* [Problem]:
Report every line of the records that contains the word "input".

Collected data
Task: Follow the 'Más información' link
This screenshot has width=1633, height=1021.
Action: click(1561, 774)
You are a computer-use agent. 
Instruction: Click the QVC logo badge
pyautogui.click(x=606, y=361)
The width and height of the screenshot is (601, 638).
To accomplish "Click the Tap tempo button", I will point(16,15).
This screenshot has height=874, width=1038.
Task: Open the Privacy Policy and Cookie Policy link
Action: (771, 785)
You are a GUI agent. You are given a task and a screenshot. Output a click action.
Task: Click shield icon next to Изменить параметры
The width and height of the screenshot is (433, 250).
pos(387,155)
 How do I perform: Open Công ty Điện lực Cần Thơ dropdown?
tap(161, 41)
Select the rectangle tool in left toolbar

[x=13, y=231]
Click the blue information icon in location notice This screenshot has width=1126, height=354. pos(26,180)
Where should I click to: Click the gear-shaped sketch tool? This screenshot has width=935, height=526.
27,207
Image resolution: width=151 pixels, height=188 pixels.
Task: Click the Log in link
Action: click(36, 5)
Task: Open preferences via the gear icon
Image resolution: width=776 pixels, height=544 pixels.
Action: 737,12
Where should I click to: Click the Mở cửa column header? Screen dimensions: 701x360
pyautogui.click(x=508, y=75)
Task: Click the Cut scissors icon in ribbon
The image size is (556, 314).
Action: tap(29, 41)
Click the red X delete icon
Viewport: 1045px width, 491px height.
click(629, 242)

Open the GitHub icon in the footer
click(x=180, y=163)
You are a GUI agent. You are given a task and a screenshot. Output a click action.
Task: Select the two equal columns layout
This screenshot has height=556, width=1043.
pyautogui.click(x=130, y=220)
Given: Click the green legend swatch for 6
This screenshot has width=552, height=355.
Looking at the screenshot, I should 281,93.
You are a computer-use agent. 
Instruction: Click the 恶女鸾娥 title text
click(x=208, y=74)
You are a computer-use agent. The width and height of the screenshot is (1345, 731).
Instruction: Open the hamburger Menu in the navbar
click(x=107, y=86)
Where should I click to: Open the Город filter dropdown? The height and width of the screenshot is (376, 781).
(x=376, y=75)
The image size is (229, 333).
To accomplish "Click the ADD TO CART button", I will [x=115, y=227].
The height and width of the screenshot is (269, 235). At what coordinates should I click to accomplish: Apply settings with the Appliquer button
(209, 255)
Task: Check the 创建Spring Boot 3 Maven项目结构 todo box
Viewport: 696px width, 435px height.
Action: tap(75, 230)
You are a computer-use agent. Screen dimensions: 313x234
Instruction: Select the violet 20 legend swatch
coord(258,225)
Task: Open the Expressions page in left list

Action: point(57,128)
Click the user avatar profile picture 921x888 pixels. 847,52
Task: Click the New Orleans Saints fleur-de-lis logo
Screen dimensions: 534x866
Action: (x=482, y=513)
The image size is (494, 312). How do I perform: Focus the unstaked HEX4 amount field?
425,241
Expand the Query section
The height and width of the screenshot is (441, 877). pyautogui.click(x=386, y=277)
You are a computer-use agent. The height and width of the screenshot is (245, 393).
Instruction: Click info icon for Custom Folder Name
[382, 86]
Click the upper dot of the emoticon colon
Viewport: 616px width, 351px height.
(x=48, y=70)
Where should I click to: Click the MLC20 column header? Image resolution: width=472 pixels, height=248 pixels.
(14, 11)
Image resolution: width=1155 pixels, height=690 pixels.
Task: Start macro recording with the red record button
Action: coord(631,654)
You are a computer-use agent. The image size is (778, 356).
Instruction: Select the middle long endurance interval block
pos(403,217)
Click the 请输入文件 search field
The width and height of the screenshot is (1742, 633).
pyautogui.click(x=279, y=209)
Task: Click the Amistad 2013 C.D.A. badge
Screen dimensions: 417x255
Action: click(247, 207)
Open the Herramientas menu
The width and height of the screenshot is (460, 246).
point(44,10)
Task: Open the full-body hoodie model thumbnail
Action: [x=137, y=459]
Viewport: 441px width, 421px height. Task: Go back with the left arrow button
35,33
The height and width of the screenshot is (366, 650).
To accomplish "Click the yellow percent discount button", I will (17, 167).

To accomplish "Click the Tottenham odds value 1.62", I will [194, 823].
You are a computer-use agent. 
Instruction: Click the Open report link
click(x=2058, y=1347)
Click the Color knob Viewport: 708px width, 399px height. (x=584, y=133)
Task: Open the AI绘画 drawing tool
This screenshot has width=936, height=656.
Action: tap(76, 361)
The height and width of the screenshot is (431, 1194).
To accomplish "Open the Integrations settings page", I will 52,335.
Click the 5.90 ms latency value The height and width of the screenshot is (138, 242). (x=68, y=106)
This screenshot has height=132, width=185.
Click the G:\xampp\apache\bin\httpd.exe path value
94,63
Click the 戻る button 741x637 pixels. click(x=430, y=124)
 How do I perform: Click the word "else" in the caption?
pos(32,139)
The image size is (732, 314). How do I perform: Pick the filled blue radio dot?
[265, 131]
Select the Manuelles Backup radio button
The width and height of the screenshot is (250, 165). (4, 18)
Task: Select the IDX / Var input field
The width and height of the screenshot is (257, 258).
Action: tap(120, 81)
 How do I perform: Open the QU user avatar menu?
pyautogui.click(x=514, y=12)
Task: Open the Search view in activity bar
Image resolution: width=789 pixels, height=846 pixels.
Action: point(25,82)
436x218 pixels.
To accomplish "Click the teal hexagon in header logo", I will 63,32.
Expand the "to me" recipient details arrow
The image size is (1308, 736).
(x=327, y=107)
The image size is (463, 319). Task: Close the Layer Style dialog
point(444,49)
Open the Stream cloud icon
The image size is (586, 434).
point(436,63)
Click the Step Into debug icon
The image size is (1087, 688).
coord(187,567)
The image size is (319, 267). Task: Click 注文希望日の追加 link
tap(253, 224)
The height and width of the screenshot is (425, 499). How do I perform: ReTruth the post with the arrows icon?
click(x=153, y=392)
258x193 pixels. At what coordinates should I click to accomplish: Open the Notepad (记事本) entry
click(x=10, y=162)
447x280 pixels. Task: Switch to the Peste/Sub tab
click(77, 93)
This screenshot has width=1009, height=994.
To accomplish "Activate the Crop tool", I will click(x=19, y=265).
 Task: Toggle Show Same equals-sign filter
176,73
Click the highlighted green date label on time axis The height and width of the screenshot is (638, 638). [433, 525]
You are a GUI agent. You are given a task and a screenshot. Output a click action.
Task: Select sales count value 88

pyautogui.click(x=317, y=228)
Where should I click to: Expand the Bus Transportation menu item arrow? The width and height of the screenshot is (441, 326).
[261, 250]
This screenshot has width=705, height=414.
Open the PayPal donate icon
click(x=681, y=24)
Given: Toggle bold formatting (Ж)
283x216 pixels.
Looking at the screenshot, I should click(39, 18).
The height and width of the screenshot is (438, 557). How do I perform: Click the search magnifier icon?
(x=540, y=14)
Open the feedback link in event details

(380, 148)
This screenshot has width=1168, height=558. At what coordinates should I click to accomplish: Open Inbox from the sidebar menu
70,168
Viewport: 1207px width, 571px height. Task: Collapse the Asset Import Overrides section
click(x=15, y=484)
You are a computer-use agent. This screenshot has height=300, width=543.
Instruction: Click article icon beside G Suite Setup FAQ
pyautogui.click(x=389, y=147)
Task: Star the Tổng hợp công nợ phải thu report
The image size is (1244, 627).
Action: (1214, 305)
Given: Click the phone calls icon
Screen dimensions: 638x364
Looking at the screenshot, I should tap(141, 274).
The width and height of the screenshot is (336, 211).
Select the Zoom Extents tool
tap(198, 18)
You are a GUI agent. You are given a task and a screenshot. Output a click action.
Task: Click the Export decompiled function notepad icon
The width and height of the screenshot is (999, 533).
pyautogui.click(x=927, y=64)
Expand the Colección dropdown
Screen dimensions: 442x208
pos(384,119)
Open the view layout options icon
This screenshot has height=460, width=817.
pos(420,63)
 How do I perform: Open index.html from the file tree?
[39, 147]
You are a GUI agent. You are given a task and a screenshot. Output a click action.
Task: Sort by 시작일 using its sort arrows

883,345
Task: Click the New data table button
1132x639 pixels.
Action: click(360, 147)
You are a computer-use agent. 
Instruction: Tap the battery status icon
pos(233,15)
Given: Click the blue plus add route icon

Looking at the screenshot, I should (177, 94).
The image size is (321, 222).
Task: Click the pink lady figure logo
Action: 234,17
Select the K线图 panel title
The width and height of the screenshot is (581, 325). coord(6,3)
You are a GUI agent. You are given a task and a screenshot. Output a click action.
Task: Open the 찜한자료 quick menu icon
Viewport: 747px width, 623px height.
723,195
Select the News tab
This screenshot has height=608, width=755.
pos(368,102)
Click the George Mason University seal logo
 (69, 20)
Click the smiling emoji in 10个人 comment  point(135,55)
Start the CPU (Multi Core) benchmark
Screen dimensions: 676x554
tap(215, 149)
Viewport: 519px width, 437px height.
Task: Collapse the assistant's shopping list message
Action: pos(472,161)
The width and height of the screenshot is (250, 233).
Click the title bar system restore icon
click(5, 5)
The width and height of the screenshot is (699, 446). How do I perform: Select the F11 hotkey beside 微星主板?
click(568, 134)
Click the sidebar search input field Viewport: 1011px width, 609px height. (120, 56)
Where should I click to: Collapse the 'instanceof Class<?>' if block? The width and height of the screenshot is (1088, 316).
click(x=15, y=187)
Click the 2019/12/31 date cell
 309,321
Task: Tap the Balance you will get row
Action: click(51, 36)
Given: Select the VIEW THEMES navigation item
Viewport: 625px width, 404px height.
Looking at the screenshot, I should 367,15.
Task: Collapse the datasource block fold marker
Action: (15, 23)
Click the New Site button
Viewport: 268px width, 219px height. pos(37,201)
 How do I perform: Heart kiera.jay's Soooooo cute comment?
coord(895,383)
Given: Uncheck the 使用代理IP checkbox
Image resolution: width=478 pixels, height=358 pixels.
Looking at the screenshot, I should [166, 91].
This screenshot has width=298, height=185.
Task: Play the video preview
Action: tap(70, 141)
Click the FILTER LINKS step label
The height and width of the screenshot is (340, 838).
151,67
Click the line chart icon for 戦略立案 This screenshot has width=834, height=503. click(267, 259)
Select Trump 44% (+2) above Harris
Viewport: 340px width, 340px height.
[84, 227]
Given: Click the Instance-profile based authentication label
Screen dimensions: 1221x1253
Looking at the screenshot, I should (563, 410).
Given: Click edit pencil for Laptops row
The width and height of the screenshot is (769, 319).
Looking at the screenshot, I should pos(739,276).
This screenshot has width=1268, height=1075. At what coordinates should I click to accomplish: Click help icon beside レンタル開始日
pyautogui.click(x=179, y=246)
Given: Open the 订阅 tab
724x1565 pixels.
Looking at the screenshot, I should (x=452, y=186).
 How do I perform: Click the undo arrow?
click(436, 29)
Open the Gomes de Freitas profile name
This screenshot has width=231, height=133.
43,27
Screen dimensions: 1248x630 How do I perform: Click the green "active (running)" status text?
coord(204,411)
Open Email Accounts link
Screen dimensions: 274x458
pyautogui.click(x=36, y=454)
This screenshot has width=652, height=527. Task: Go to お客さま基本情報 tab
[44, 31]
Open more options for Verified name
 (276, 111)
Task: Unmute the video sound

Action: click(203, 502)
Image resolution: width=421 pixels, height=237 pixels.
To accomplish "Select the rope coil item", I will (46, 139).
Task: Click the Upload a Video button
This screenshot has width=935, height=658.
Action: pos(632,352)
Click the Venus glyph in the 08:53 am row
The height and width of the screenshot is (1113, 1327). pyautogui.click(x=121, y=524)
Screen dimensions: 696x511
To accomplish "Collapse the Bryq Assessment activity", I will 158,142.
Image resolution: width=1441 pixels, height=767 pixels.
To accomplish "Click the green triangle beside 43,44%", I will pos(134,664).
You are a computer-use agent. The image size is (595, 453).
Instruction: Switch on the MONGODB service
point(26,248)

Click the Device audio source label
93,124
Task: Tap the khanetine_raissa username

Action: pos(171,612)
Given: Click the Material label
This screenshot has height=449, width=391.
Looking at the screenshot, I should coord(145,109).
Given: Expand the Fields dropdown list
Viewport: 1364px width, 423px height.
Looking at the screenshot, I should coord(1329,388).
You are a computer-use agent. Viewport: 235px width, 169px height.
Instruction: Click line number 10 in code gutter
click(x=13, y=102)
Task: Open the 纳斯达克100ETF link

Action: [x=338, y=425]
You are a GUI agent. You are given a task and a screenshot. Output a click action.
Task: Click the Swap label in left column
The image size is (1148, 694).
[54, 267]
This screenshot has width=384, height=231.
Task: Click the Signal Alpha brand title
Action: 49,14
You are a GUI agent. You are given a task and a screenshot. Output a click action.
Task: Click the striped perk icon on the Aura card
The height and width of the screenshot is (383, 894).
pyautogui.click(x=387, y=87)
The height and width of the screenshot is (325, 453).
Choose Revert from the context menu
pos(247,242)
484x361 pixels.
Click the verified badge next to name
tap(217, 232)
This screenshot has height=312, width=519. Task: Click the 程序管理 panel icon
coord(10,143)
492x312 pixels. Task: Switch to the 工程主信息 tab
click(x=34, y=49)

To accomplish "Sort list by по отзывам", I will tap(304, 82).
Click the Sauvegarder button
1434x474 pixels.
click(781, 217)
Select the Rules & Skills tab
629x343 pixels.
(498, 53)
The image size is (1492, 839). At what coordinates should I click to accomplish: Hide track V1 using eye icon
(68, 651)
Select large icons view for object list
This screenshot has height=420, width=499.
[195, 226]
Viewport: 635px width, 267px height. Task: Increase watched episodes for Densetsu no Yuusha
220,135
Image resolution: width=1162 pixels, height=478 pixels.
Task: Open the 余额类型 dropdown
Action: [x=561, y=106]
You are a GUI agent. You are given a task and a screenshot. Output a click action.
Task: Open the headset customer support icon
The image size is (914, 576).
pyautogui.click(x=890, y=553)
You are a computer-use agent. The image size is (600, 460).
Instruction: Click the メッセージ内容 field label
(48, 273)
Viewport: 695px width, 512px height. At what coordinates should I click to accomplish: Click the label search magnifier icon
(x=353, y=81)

* [Expected answer]:
Task: Select the IDX / Var input field
Click the sidebar search input field Viewport: 1011px width, 609px height. (120, 56)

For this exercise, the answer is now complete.